Investment funds in Kenya have enjoyed remarkable growth, with total assets under management increasing by 13% to KES 254 billion ($1.9 billion) as of June, compared to KES 225 billion ($1.7 billion) in March, according to the Capital Markets Authority (CMA). Money market funds dominate this market, holding KES 171.2 billion ($1.3 billion) and constituting 67.4% of all investment assets, while the rest of the assets are allocated to fixed-income, equity, and other categories.

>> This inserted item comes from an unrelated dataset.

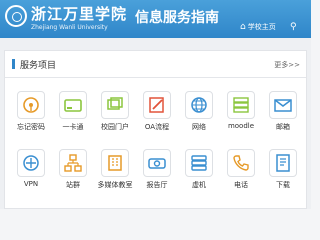  Describe the element at coordinates (283, 105) in the screenshot. I see `mail-icon` at that location. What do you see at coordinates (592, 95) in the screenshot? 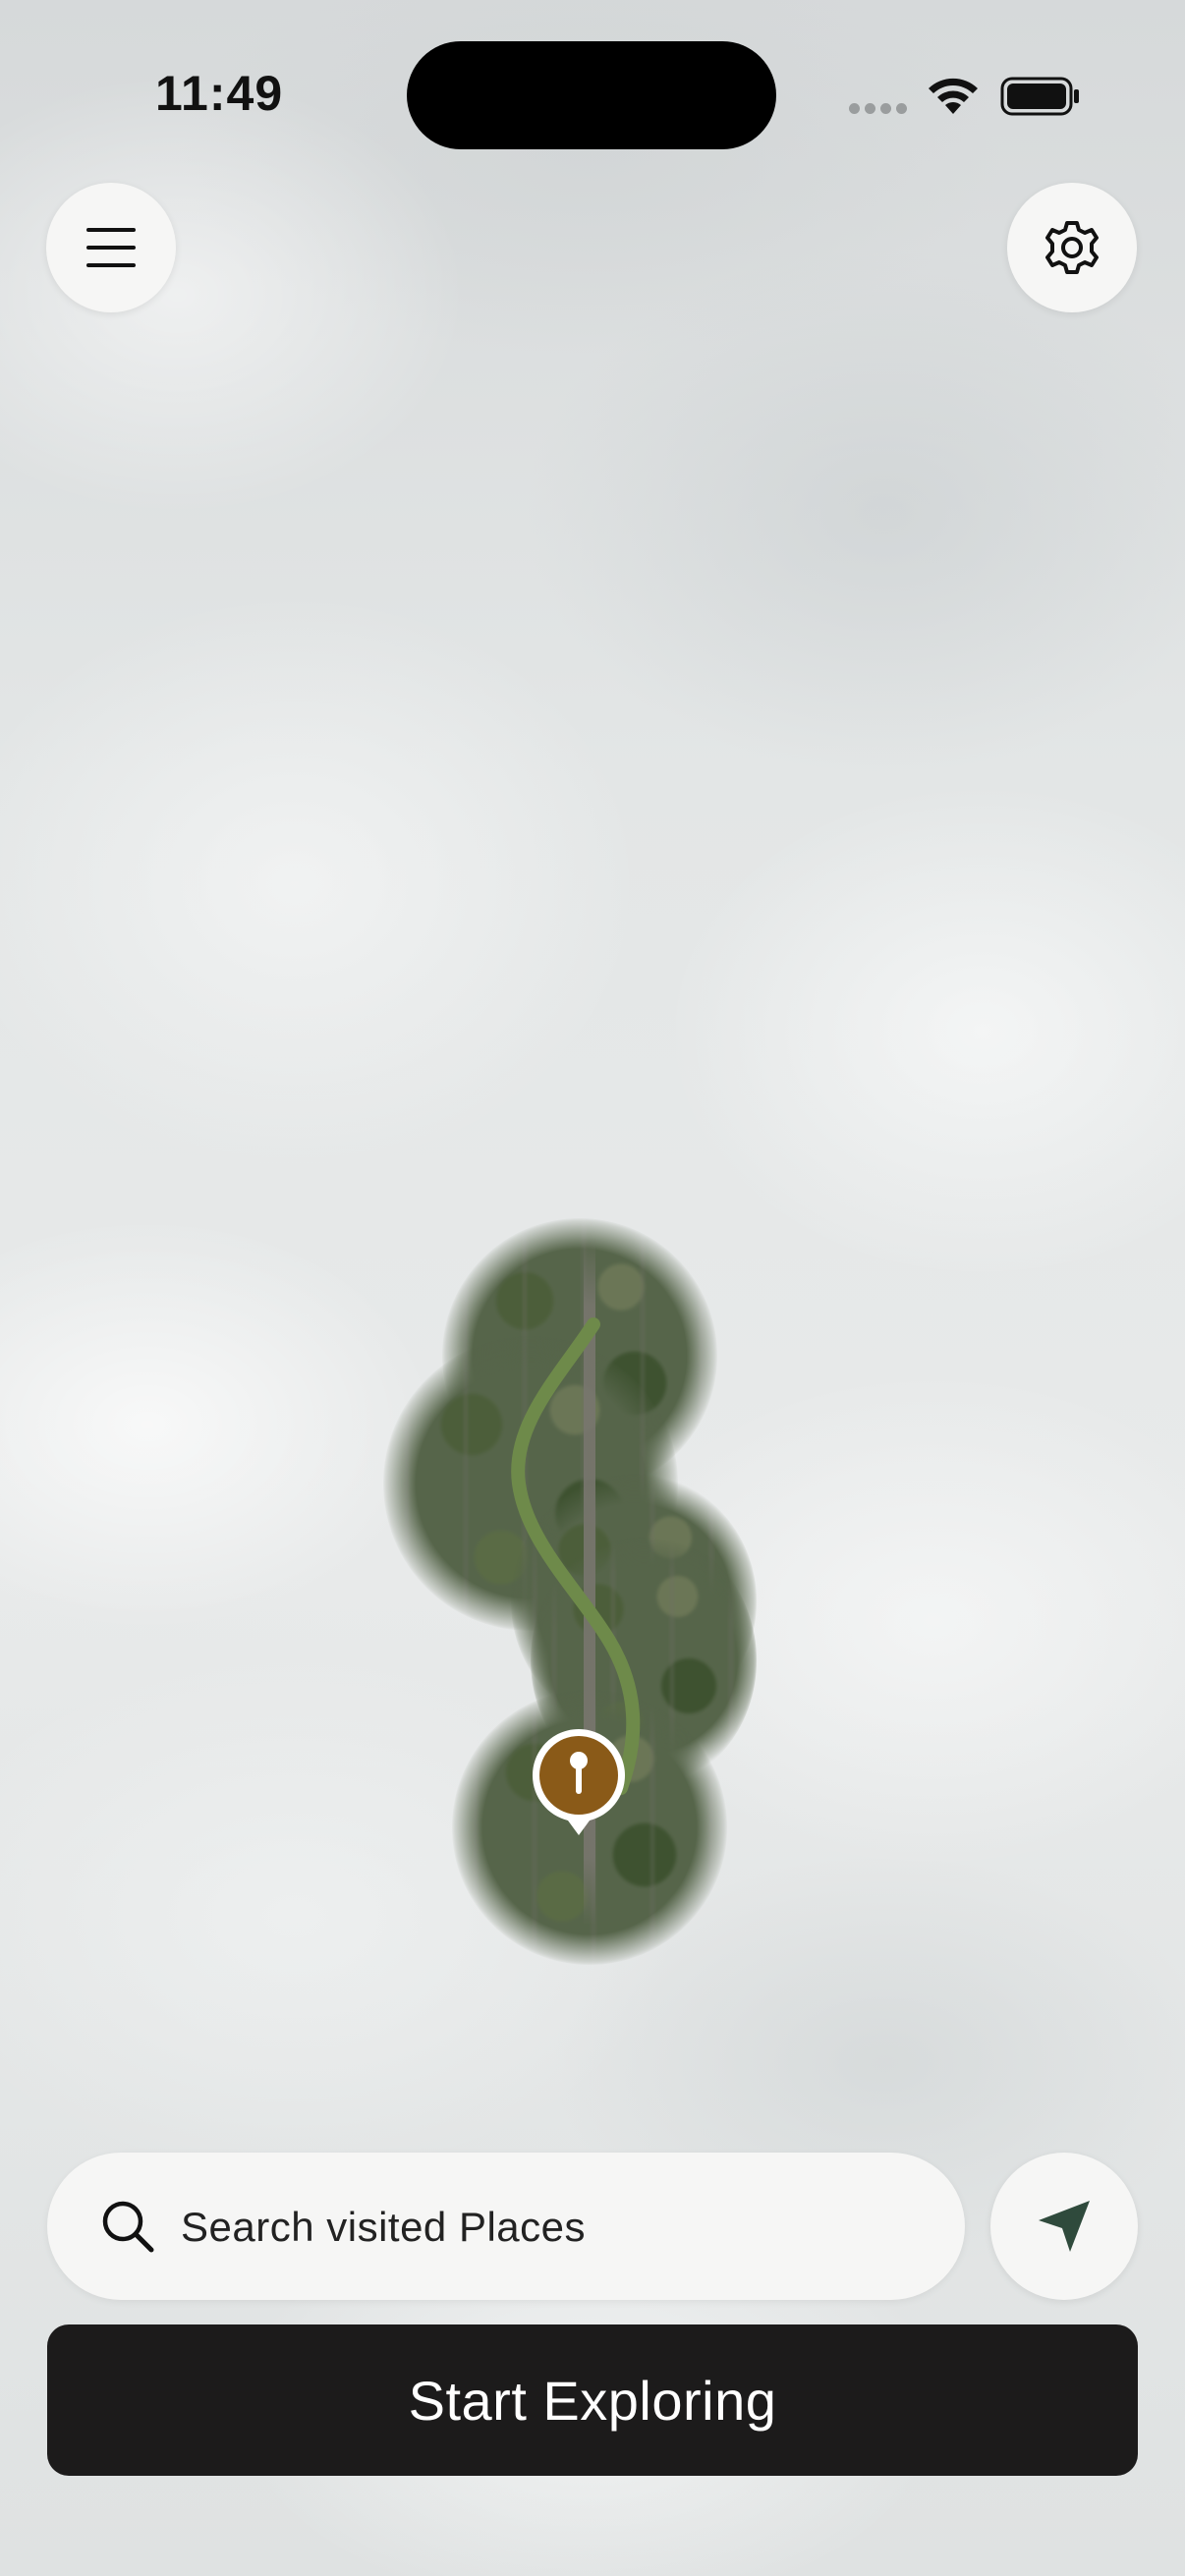
I see `dynamic-island` at bounding box center [592, 95].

In summary, Safaricom remains silent on the status of its Mali money market fund while actively promoting its new fund, Ziidi. The transition has sparked disputes and uncertainties among customers, particularly regarding customer migration and technical failures with Mali. Overall, investment funds in Kenya are growing significantly, with money market funds leading in popularity.